Reputation: 57
I have a pandas dataframe where one column contains only strings.
df= pd.DataFrame(
{
"A": [2,4,7,17,39],
"B": ["apple","apple","broccoli","rose","apple"]
}
)
I want to examine this column "B" and look for all the times a string contains a certain part of a word.
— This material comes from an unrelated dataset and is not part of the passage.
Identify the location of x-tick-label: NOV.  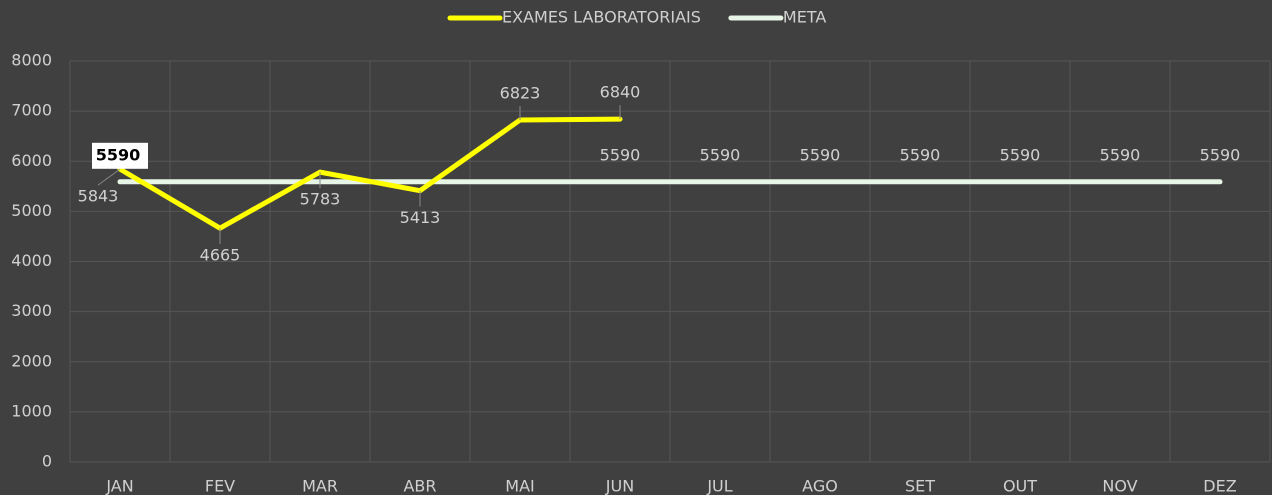
(1120, 486).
Then I create a new column "C" that contains a series of strings that say "fruit" whenever "app" is in the row,"flower" for whenever "ros" shows up and vegetable for whenever "brocc" shows up.
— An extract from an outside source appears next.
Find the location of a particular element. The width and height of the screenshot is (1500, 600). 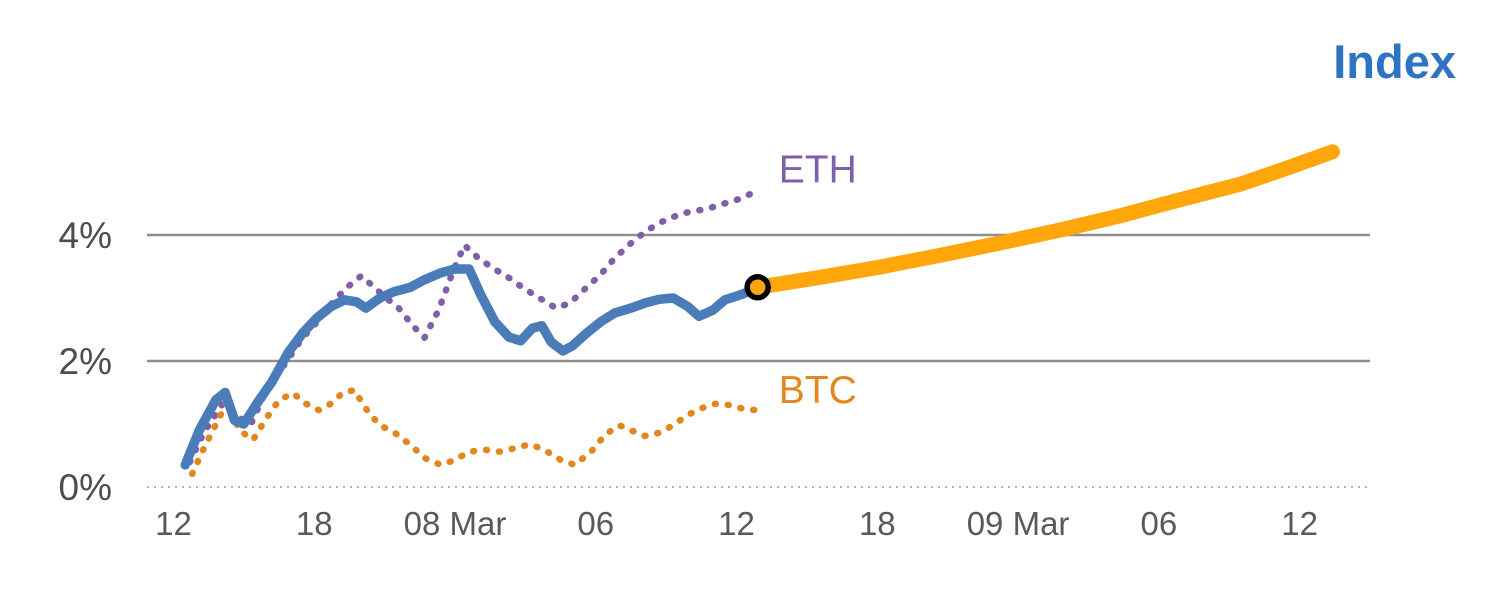

series-labels: ETH BTC is located at coordinates (818, 280).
The final dataframe will look like:
df= pd.DataFrame(
{
"A": [2,4,7,17,39],
"B": ["apple","apple","broccoli","rose","apple"],
"C": ["fruit","fruit", "vegetable", "flower", "fruit"]
}
)
Upvotes: 2
Views: 268
Reputation: 152647
You could use a dictionary as converter an it's get
method as input for apply
:
converter = {'apple': 'fruit',
'broccoli': 'veg',
'rose': 'flower'}
df['C'] = df['B'].apply(converter.get)
print(df)
A B C
0 2 apple fruit
1 4 apple fruit
2 7 broccoli veg
3 17 rose flower
4 39 apple fruit
In case of the partial matching you would need to change this a little bit:
converter = {'app': 'fruit',
'brocc': 'vegetable',
'ros': 'flower'}
df['C'] = df['B'].apply(lambda original: next(val for key, val in converter.items() if key in original))
print(df)
A B C
0 2 apple fruit
1 4 apple fruit
2 7 broccoli vegetable
3 17 rose flower
4 39 apple fruit
The next(val for key, val in converter.items() if key in original)
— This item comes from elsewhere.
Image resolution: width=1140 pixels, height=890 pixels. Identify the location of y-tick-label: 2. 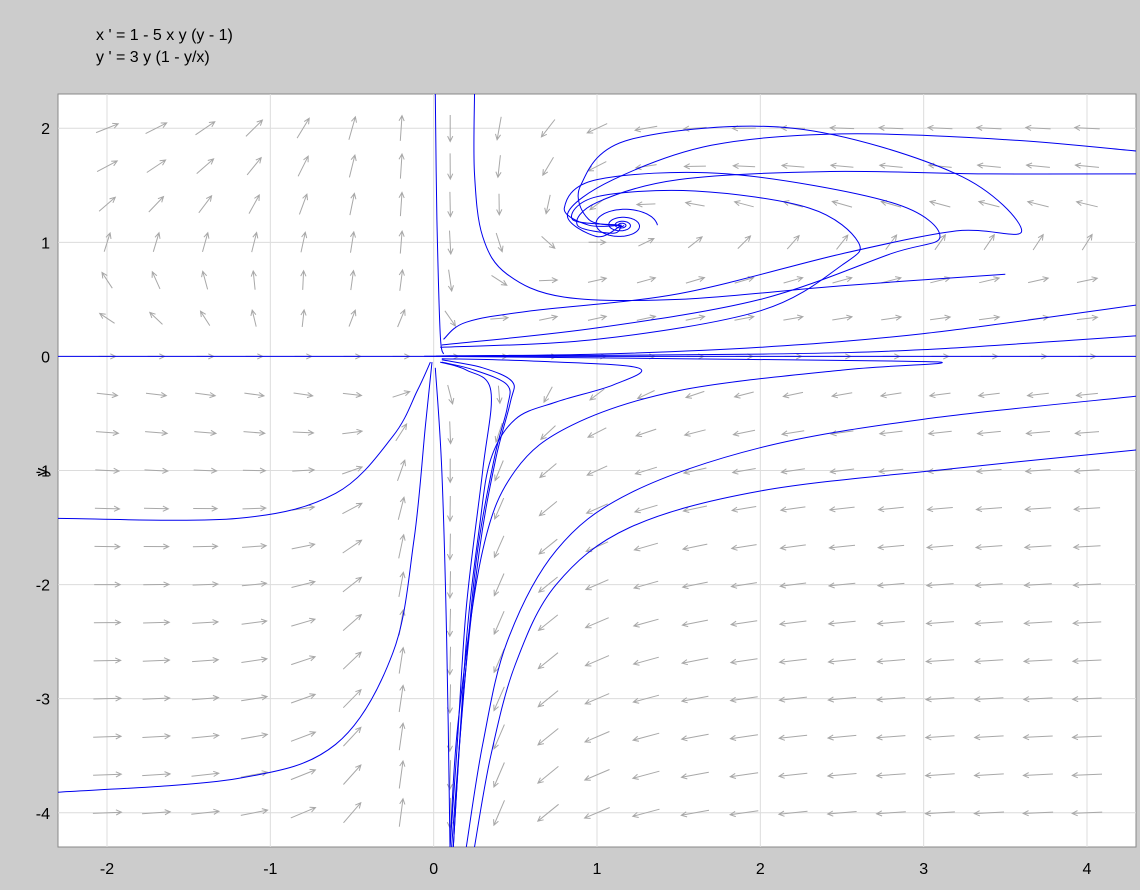
(46, 130).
will give you the value from the dictionary for the first found key that is in the "row".
Upvotes: 2
Reputation:
Create a dictionary
d = {'apple': 'fruit', 'broccoli': 'vegetable', 'rose': 'flower'}
And use it in map
or replace
(map is faster for this):
df['B'].map(d)
Out:
0 fruit
1 fruit
2 vegetable
3 flower
4 fruit
Name: B, dtype: object
df['B'].replace(d)
Out:
0 fruit
1 fruit
2 vegetable
3 flower
4 fruit
Name: B, dtype: object
Upvotes: 3